Explain Before Classify: Contrastive Rationale Distillation for Academic Opinion Recognition
摘要
Academic opinion recognition aims to identify subjective expressions in scientific texts, particularly those conveyed through implicit reasoning or discourse-level cues. Existing approaches struggle with such subtle expressions, often relying on shallow lexical cues or flat classification, which neglect reasoning structures and limit interpretability. In contrast, we propose an explanation-driven distillation framework that captures academic subjectivity through linguistically grounded rationale templates. Drawing on linguistic theory, we summarize seven prototypical expression patterns and encode them into a three-step reasoning template, which guides large language models as teacher models to generate rationales.
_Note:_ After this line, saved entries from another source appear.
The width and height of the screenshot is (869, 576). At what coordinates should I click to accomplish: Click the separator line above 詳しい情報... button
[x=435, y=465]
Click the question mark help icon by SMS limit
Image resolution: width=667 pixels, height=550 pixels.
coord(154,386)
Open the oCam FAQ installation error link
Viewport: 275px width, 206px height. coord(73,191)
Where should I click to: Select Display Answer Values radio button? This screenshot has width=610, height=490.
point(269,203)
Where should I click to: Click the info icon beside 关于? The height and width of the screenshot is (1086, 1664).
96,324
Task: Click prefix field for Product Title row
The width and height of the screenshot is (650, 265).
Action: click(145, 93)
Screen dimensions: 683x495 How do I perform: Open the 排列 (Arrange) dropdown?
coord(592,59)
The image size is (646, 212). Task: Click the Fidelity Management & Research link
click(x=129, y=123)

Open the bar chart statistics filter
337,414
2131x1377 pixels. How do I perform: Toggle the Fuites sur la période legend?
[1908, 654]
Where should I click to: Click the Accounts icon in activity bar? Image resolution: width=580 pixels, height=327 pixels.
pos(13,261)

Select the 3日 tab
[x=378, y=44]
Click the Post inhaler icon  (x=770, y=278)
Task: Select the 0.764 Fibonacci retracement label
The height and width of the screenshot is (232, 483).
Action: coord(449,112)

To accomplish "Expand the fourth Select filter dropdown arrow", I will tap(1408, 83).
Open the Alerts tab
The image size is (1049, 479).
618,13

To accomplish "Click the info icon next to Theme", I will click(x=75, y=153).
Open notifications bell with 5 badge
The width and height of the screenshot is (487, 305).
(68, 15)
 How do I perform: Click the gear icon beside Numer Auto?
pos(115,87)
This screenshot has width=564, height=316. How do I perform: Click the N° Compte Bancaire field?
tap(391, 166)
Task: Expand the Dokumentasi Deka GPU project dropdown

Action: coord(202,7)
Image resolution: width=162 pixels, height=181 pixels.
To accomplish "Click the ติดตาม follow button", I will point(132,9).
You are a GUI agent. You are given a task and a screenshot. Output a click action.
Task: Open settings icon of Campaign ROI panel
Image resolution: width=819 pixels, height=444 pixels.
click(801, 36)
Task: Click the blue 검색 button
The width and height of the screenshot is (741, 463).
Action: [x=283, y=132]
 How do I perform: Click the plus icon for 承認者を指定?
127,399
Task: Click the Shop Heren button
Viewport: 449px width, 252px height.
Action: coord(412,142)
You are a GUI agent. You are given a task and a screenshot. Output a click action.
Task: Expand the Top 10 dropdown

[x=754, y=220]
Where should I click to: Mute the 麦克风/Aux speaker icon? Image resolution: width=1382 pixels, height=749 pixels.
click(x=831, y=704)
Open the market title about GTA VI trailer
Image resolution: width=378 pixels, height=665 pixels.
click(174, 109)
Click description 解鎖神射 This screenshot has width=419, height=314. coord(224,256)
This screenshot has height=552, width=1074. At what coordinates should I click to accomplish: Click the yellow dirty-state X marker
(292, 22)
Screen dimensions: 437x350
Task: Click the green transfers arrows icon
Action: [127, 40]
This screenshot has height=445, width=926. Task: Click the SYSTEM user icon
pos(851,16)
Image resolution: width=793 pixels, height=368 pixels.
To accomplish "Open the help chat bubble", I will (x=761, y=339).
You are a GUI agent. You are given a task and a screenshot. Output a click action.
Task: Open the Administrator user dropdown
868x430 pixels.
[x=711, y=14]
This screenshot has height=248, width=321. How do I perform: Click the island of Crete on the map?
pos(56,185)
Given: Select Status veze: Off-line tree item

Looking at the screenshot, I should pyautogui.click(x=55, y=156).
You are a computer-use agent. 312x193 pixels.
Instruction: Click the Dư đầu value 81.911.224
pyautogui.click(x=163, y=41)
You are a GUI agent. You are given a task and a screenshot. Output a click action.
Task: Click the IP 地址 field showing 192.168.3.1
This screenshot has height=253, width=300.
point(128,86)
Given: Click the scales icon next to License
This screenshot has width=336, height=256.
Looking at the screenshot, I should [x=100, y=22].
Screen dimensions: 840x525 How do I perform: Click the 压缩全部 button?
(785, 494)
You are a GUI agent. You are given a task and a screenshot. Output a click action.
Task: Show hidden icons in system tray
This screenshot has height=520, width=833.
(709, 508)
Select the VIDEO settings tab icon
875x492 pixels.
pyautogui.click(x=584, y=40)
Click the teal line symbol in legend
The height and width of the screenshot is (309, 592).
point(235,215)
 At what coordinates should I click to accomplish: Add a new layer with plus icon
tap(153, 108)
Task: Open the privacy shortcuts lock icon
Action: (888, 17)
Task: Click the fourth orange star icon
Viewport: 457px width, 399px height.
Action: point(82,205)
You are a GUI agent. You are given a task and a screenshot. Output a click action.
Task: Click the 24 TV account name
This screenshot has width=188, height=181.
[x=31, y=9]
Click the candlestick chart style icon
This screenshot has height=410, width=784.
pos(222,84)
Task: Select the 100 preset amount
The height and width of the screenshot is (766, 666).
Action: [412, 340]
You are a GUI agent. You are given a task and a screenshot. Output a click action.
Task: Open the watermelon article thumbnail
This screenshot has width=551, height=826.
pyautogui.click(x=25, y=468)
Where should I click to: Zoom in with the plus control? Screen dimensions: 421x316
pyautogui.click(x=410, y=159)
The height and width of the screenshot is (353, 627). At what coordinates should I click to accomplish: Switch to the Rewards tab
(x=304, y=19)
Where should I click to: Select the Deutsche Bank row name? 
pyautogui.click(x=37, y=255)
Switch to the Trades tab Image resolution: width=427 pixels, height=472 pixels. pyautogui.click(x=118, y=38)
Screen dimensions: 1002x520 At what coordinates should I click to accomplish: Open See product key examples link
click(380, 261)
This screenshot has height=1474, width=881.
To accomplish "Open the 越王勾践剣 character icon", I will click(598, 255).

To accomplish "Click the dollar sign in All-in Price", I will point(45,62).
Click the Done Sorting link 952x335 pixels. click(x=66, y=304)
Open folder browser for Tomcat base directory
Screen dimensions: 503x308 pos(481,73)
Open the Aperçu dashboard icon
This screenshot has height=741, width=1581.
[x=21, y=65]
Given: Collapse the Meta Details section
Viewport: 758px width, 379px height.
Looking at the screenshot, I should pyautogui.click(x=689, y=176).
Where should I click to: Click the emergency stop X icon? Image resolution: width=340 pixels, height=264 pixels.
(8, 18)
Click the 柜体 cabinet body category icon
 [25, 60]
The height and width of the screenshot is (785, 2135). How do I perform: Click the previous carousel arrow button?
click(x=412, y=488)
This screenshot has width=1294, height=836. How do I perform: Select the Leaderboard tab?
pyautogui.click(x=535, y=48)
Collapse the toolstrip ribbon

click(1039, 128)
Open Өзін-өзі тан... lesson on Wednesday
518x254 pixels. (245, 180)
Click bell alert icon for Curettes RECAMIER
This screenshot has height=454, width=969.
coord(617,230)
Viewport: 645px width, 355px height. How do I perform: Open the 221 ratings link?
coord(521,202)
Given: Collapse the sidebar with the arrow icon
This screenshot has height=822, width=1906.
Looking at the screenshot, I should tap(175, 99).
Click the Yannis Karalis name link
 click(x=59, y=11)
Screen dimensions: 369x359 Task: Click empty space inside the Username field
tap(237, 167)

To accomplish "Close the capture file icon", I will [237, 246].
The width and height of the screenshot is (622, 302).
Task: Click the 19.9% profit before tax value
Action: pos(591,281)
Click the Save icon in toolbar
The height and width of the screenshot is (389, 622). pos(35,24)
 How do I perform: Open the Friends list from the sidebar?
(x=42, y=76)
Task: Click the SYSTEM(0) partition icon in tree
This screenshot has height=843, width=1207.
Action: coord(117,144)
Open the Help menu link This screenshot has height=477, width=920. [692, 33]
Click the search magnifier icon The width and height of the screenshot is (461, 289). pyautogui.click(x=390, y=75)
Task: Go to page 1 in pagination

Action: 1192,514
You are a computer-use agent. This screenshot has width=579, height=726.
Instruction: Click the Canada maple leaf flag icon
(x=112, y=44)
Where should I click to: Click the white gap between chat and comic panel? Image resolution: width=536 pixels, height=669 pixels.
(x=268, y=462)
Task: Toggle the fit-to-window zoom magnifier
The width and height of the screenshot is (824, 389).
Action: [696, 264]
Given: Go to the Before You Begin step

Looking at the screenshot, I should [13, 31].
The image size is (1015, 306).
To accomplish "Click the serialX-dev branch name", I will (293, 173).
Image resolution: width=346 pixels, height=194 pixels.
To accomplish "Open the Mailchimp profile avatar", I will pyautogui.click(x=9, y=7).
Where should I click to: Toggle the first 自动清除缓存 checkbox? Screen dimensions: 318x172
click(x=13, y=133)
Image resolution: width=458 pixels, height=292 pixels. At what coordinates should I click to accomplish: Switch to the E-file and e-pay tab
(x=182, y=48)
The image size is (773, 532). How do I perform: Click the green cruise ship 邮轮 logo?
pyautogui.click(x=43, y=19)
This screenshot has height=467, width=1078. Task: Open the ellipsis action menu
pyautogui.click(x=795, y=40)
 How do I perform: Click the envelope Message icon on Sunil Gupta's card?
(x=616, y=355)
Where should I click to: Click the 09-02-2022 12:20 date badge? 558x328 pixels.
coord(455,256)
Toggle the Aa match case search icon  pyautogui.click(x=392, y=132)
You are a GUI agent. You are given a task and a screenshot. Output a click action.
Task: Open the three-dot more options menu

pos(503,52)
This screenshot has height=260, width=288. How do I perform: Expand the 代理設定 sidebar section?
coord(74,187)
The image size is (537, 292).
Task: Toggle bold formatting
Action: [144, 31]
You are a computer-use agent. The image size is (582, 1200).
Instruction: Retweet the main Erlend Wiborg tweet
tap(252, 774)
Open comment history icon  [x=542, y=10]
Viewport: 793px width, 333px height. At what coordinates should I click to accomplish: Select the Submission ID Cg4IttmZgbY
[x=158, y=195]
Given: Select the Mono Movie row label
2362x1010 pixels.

These rationales serve as the sole supervision signal for training a compact student model, from which labels are deterministically parsed. To enhance reasoning fidelity, we introduce a contrastive distillation strategy based on counterfactual rationales with inverted logic, encouraging the student model to distinguish valid from flawed explanations. Experiments demonstrate superior performance in opinion classification and explanation quality, with an F1-score of 89.10% and ROUGE-L of 74.25%. Ablation studies confirm that both rationale structure and the contrastive learning strategy are essential to achieve interpretability and robust opinion recognition.